(Extracted records)
--*--
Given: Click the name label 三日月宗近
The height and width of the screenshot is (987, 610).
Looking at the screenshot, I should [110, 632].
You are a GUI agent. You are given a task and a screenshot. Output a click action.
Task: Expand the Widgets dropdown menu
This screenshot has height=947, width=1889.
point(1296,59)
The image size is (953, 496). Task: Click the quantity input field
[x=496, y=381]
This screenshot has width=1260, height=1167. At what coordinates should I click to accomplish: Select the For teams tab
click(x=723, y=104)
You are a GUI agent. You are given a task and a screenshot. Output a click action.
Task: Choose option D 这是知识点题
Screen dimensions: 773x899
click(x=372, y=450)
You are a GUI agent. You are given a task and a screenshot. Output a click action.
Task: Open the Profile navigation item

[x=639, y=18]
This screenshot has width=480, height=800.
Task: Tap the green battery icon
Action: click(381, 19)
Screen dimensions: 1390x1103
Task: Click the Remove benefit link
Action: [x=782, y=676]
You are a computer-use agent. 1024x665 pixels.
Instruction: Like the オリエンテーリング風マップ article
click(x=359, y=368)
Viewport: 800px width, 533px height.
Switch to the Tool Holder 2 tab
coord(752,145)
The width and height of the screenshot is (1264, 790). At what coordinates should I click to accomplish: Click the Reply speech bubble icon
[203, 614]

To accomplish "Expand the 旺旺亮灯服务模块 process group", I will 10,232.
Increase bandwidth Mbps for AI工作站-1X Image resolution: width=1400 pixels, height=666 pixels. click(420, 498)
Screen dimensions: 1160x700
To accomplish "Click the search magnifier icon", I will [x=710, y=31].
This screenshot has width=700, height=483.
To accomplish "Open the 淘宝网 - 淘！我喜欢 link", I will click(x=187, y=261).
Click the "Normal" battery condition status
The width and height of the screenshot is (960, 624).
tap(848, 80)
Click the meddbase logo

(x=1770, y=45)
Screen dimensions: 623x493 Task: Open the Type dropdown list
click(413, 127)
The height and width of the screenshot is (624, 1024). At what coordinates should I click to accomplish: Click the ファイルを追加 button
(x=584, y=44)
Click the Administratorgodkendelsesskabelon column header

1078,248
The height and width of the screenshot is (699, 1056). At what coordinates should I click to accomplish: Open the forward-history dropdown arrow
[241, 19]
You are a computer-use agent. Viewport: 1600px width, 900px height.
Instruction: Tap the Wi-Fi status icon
--*--
Problem description: Show every line above in which the word "Viewport" appears.

Exercise output:
Viewport: 800px width, 533px height.
You are a computer-use agent. Viewport: 1600px width, 900px height.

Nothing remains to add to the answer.